From: Anne Rogers, Ivo Vassilev, and Anne Kenney; University of Southhampton
The aspiration of minimally disruptive medicine advocates is to progress the proliferation of care and management that fit with patients’ goals and contexts that people can make a ‘normal’ part of their life. The power and capacity of personal networks in this equation potentially takes this aspiration beyond the confines of traditional medical and health care settings. A trial and a recently published systematic review of likely mechanisms and capacities of networks provides some support for continuing this line of thinking.

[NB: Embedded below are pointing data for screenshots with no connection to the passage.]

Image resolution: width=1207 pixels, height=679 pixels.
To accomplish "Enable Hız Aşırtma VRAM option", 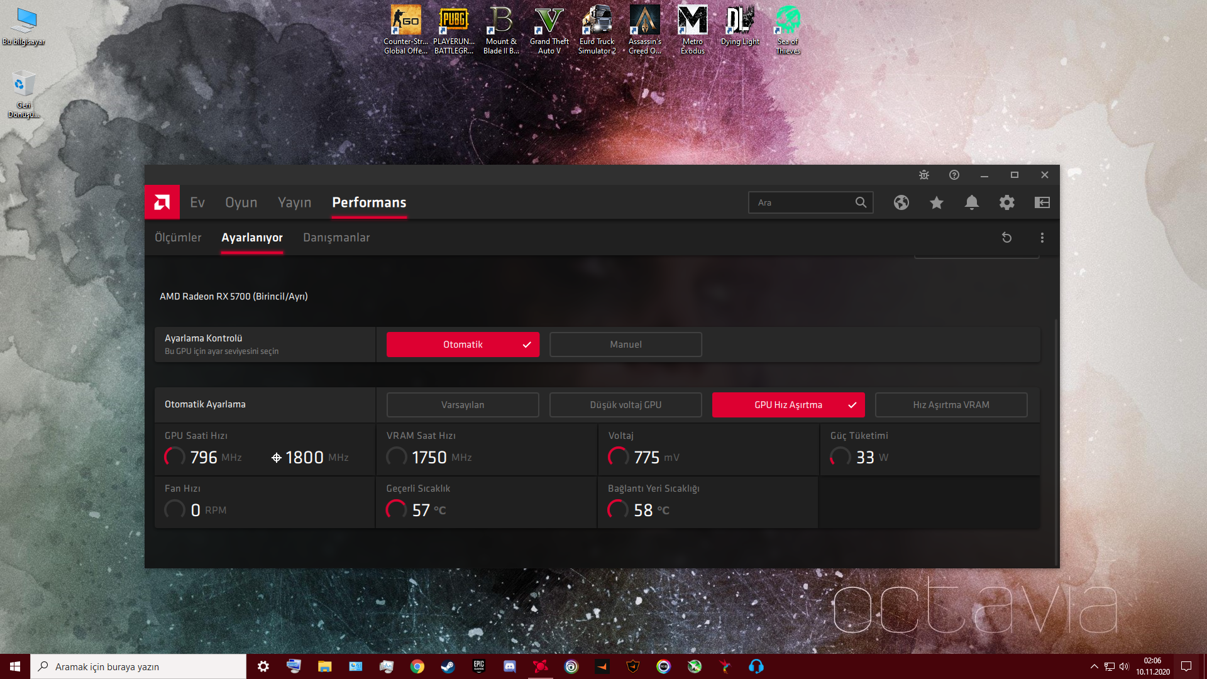I will 951,405.
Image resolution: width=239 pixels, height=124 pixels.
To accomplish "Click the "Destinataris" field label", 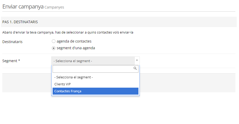I will (12, 42).
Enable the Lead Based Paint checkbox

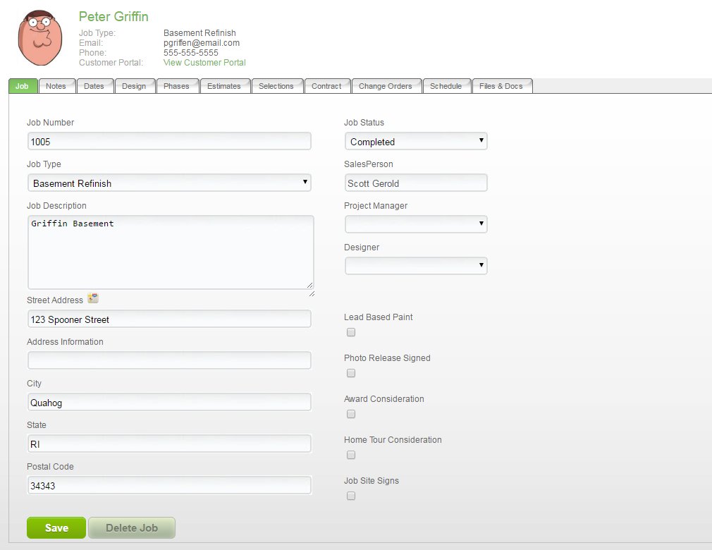350,332
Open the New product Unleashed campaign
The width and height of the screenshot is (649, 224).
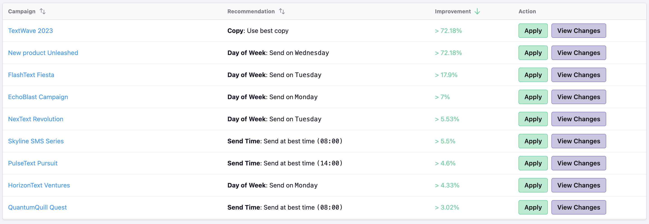click(43, 53)
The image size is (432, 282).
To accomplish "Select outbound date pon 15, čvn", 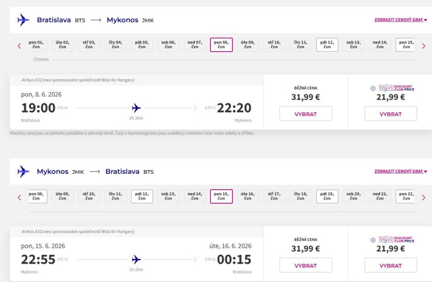I will point(405,45).
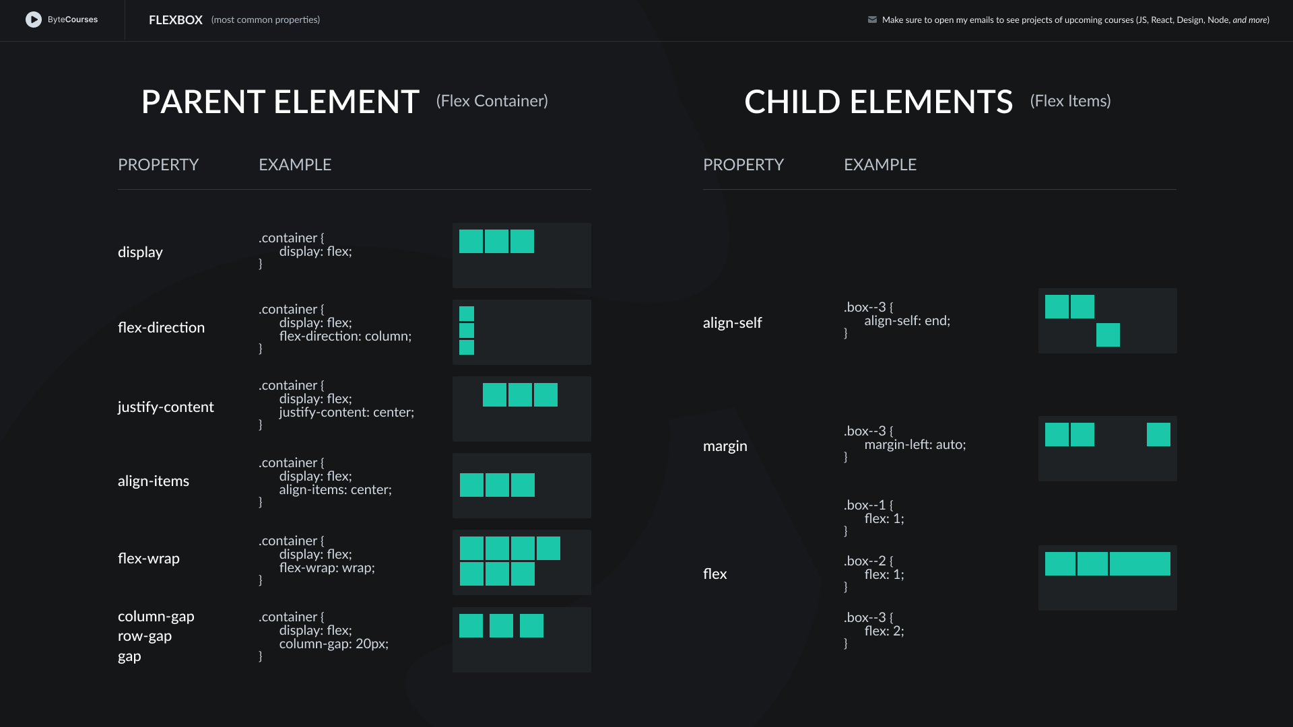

The BRIGHT trial just published http://www.plosone.org/article/info%3Adoi%2F10.1371%2Fjournal.pone.0109135 was predicated on the development of a programme of work incorporating the notion that social networks are implicated in providing support outside formal health services through the mobilization of resources and interaction with aspects of everyday life (for example, home, family, work, leisure and friends). The intervention centred on providing patient information incorporating lay-experiential knowledge alongside clinical information and broadening support addressing social and and personal needs through linking patients’ needs and preferences to local community resources. This trial produced positive effects in so far as the intervention was associated with modest but significant improvements in health related quality of life and better maintenance of blood pressure control for those individuals in the intervention group. However as with many trials, this takes us only so far.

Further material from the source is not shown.